The proposed regulation, FDA officials have said, was meant to “create parity” between brand-name and generic drug makers. “Since the passage of the 1984 Hatch-Waxman Act,” Pharmalot noted, “generic drug makers have not been required to run tests to prove their medicines are the same as brand- name drug and, therefore, have not had to upgrade labels with safety information.”
The consumer advocacy organization Public Citizen, which had lobbied the FDA to address the generic labeling restriction that harmed people, wasn’t pleased about the delay. Pharmalot quotes Allison Zieve, head of the litigation group at Public Citizen: “The extra nine months or so of delay allows a safety gap to continue that can only lead to harm. No drug is safe in all situations. A drug is safe when used in accordance with labeling that accurately reflects the known risks. The sooner generic drug companies are allowed to make safety updates, the better for public health.”

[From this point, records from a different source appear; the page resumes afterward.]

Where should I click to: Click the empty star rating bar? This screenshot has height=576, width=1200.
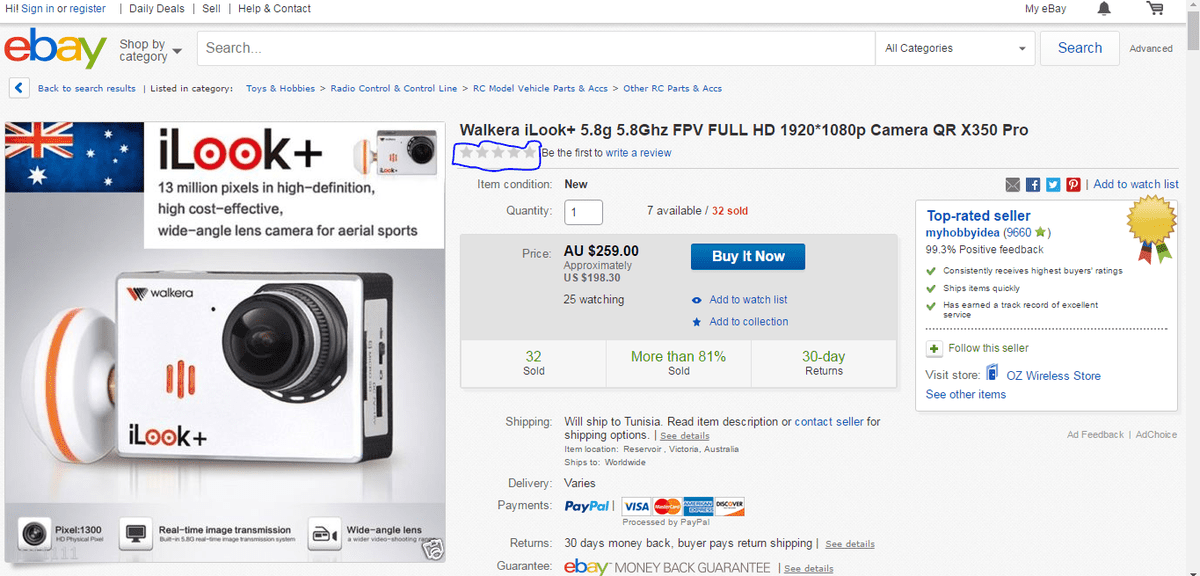coord(497,153)
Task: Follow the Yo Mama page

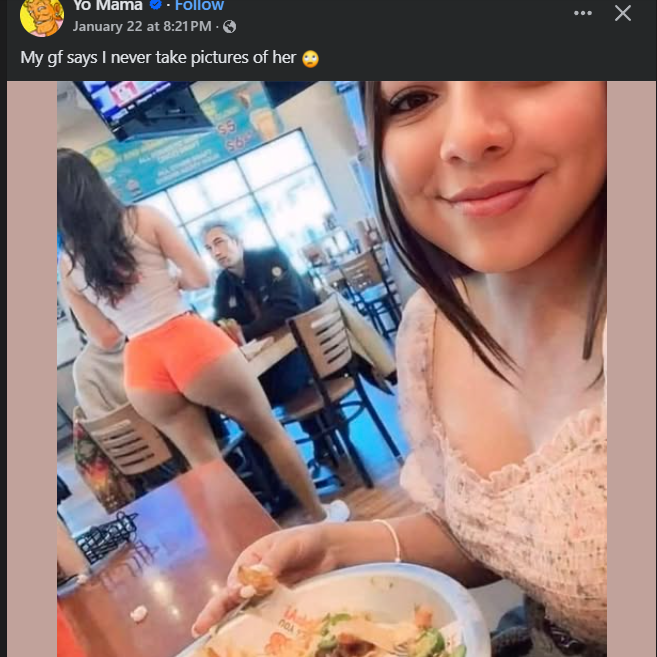Action: (x=199, y=5)
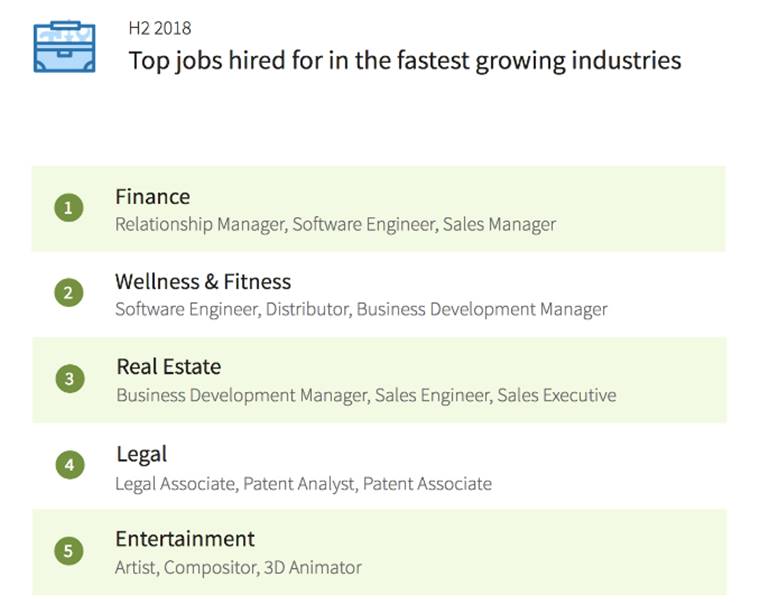
Task: Click 'Patent Analyst' under Legal
Action: click(298, 483)
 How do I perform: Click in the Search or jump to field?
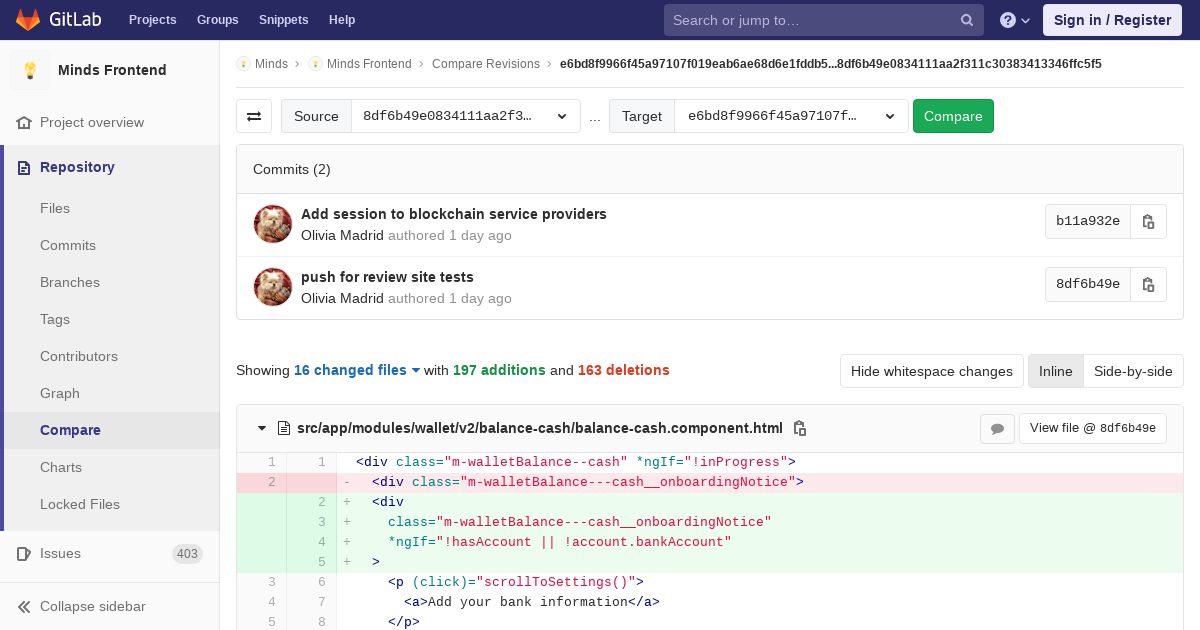(x=810, y=20)
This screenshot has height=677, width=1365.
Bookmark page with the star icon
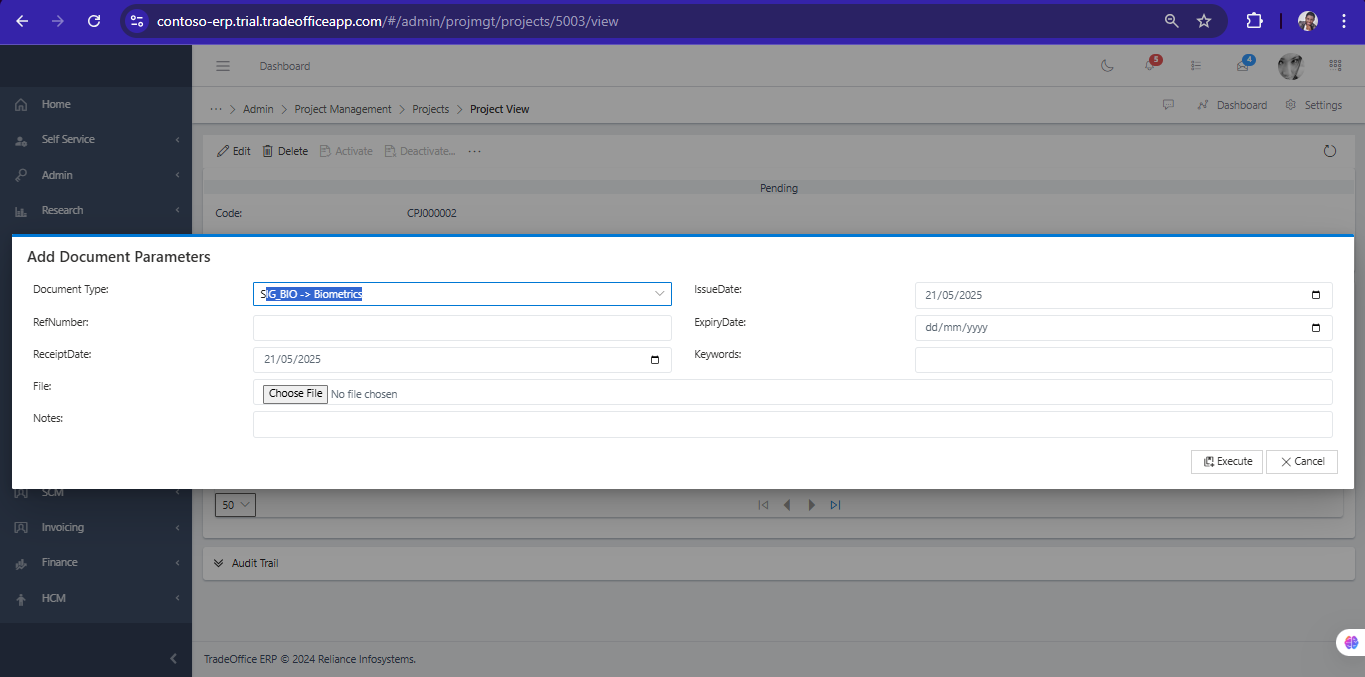(1204, 21)
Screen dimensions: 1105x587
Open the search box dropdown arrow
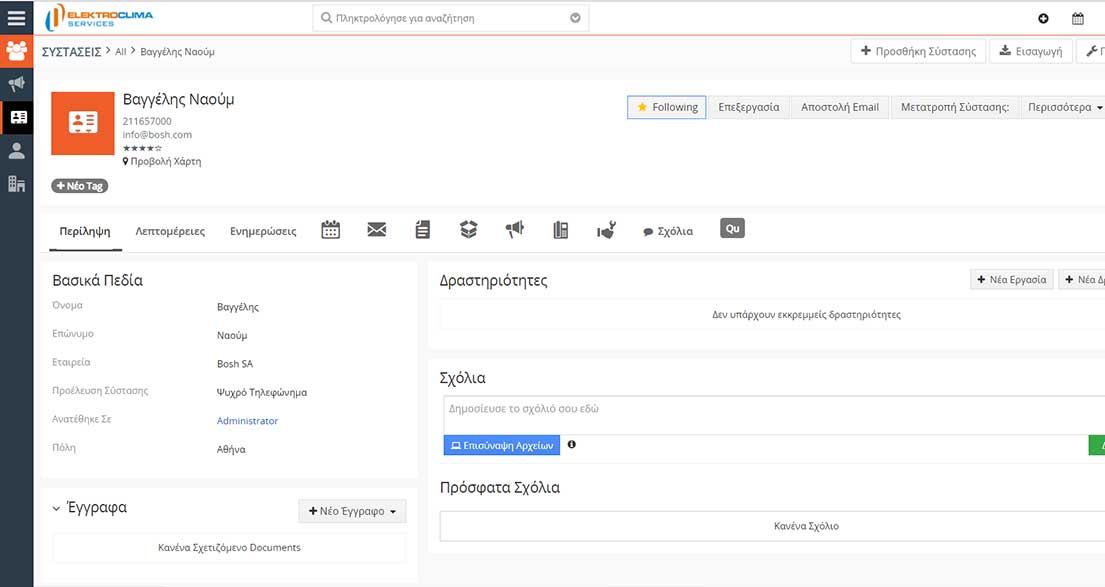(x=575, y=18)
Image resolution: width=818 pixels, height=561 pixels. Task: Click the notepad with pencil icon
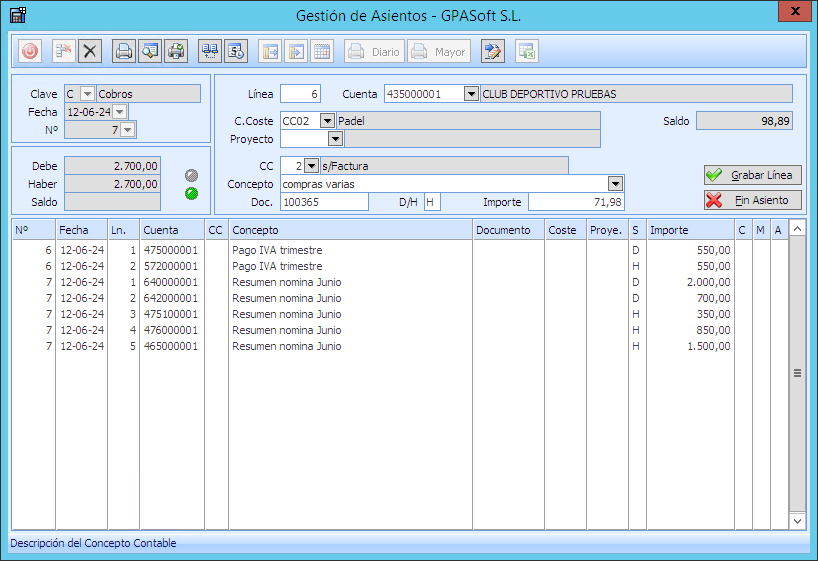492,51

Generic drug manufacturers protected by the Supreme Court’s ruling are concerned that the proposed rule will encourage lawyers to find situations that appear to be negligence if the drug makers don’t act quickly enough to add warnings to product labeling.
Well, shouldn’t potential cases of negligence be investigated and, if necessary, pursued? Do these companies truly think personal injury lawyers, who are paid only if they can prove their cases and win judgments for their harmed clients, have time to poke around in search of questionable events? So-called “ambulance chasers” make good fictional villains, but drug-harm litigation is long and laborious, and it’s ridiculous to think legions of people engage in it on spec.
The Generic Pharmaceutical Association, the industry’s trade/lobbying outfit, issued a think piece that concluded that such litigation could add $4 billion to the nation’s annual health-care bill, and that its survey of 450 physicians, physician assistants and pharmacists showed that the proposed rule would require additional time to keep current with labeling changes.
Yeah, doing the right and responsible thing can be time-consuming. Often, it’s faster just to slide dangerous products into the marketplace, and hope for the best.
According to Pharmalot, “The contentious nature of the debate [consumers versus drug makers] is apparently the reason for the delay. An FDA spokeswoman wrote us that the ‘FDA received a great deal of public input from various stakeholders during the comment period on the proposed rule. We are committed to reviewing and considering all of the comments received as we develop the final rule.'”
That sounds like the feds caved into industry pressure, not that the delay reflected prudent reconsideration.
If you think political leaders are lining up behind consumer safety, think again. “[S]ome lawmakers have questioned the authority of the FDA to propose such a rule,” Pharmalot reported. A House committee report said the rule has “the potential to threaten public health by creating unprecedented patients and provider confusion by having multiple labels for the same product,” which, according to Pharmalot, “would undermine a policy of having the same label for brand and generic drugs.”
So a better policy is to let the potential serious harm go unrecognized?